━━ DATASET EXTRACT ━━
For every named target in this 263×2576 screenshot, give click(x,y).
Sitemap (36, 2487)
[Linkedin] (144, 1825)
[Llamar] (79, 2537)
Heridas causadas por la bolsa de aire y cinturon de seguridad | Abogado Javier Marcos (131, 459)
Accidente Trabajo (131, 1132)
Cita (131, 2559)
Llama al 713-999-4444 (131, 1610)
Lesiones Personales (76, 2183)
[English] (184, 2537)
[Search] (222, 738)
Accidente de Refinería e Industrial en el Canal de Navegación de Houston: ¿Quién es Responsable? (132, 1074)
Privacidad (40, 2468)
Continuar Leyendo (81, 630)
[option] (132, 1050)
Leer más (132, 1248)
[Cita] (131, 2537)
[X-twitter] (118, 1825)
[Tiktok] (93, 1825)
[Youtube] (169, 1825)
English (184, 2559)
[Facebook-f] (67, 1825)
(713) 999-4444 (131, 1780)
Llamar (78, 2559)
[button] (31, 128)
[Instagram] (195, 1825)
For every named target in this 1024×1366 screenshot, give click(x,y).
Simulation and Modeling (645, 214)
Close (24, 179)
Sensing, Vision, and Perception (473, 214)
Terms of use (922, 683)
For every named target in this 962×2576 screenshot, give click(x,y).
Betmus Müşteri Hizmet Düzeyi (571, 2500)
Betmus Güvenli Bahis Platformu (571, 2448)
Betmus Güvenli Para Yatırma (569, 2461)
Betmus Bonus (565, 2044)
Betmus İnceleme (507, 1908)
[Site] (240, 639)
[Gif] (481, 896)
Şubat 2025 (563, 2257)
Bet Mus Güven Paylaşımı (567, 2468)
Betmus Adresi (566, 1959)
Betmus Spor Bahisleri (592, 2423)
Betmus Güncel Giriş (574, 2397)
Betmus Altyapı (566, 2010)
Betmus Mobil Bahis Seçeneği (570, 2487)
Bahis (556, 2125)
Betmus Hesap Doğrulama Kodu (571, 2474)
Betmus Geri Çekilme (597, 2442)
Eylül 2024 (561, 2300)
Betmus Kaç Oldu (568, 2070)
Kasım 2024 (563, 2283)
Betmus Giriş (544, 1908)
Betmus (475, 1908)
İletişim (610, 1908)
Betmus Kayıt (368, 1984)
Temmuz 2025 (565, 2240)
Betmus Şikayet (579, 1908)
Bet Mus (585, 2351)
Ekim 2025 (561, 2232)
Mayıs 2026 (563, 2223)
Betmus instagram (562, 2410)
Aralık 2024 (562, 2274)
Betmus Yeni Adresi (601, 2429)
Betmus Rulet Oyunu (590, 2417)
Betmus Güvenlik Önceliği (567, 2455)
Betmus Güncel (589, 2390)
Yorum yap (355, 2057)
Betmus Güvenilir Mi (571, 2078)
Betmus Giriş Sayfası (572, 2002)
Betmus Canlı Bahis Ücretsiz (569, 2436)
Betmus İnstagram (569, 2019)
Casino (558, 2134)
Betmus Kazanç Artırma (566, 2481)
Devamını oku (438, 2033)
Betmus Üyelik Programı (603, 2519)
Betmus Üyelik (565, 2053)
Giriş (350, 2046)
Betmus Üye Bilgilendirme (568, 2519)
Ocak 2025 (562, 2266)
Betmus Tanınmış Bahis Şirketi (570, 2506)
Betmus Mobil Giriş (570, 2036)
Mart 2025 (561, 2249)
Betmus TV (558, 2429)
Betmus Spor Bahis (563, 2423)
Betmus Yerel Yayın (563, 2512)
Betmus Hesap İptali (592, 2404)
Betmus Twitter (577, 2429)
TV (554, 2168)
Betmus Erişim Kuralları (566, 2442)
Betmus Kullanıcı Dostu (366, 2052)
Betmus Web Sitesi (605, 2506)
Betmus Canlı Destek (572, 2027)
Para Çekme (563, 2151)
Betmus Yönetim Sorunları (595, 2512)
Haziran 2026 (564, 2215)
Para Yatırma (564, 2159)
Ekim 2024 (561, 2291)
━━━
**EXERCISE DIRECTIONS**:
Return each line of the material above in which the string "target" appears.

**ANSWER BOX**:
For every named target in this 263×2576 screenshot, give click(x,y).
For every named target in this 1024×1366 screenshot, give click(x,y).
For every named target in this 962×2576 screenshot, give click(x,y).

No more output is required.